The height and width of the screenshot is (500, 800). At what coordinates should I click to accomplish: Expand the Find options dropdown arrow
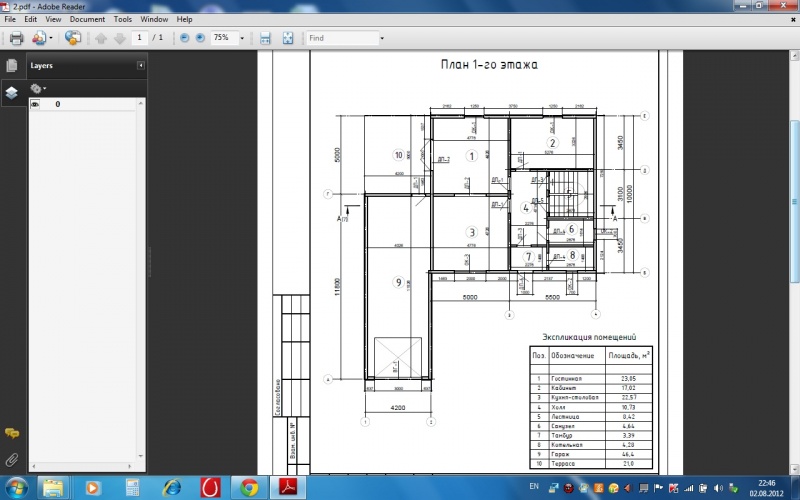tap(381, 38)
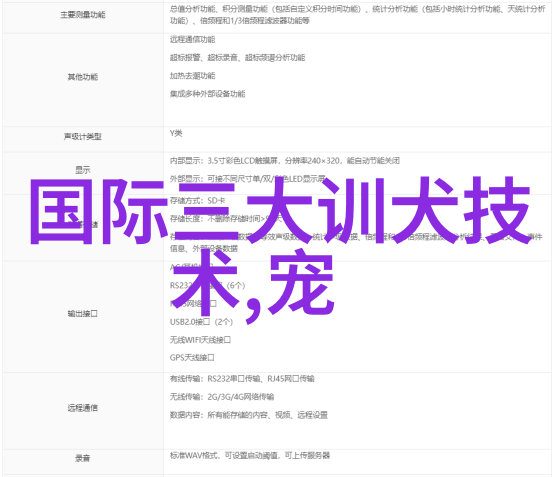The width and height of the screenshot is (554, 477).
Task: Click the 无线WIFI天线接口 entry
Action: coord(200,340)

### Directions
Retype the data shown above exactly, excluding any picture it contains.

### Completed exercise
The height and width of the screenshot is (500, 800). At what coordinates should I click to accomplish: Expand the Find options dropdown arrow
tap(381, 38)
The width and height of the screenshot is (554, 477).
Task: Click the 无线WIFI天线接口 entry
Action: coord(200,340)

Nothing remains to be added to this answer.